## Aim of the task
Pictures are not part of the copy. Reproduce all the records exactly.

## Input records
↓

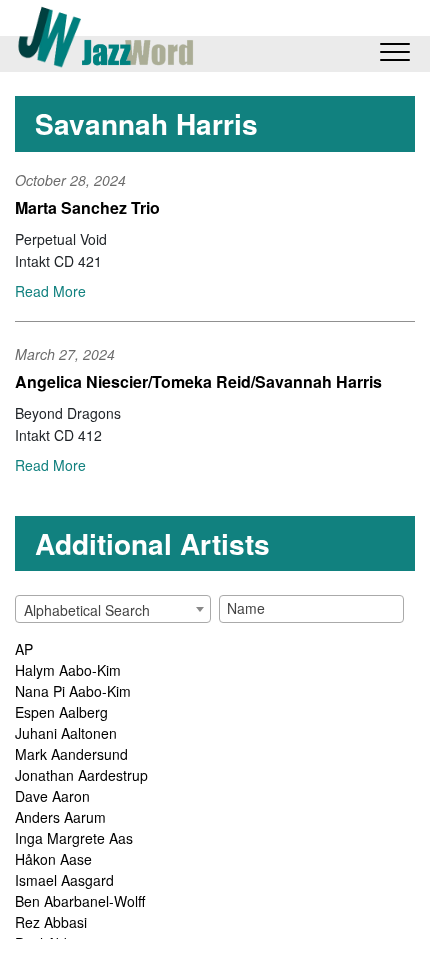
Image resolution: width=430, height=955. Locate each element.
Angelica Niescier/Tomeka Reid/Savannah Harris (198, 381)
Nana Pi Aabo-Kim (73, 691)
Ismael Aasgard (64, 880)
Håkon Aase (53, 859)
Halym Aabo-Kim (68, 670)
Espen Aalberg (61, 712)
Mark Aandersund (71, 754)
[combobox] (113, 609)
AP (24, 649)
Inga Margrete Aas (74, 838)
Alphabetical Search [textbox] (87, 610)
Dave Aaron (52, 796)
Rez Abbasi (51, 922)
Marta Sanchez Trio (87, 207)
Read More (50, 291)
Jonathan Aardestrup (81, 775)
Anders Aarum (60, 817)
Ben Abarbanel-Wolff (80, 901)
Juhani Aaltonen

↑

## Output for this task
Image resolution: width=430, height=955. Locate each element.
Angelica Niescier/Tomeka Reid/Savannah Harris (198, 381)
Nana Pi Aabo-Kim (73, 691)
Ismael Aasgard (64, 880)
Håkon Aase (53, 859)
Halym Aabo-Kim (68, 670)
Espen Aalberg (61, 712)
Mark Aandersund (71, 754)
[combobox] (113, 609)
AP (24, 649)
Inga Margrete Aas (74, 838)
Alphabetical Search [textbox] (87, 610)
Dave Aaron (52, 796)
Rez Abbasi (51, 922)
Marta Sanchez Trio (87, 207)
Read More (50, 291)
Jonathan Aardestrup (81, 775)
Anders Aarum (60, 817)
Ben Abarbanel-Wolff (80, 901)
Juhani Aaltonen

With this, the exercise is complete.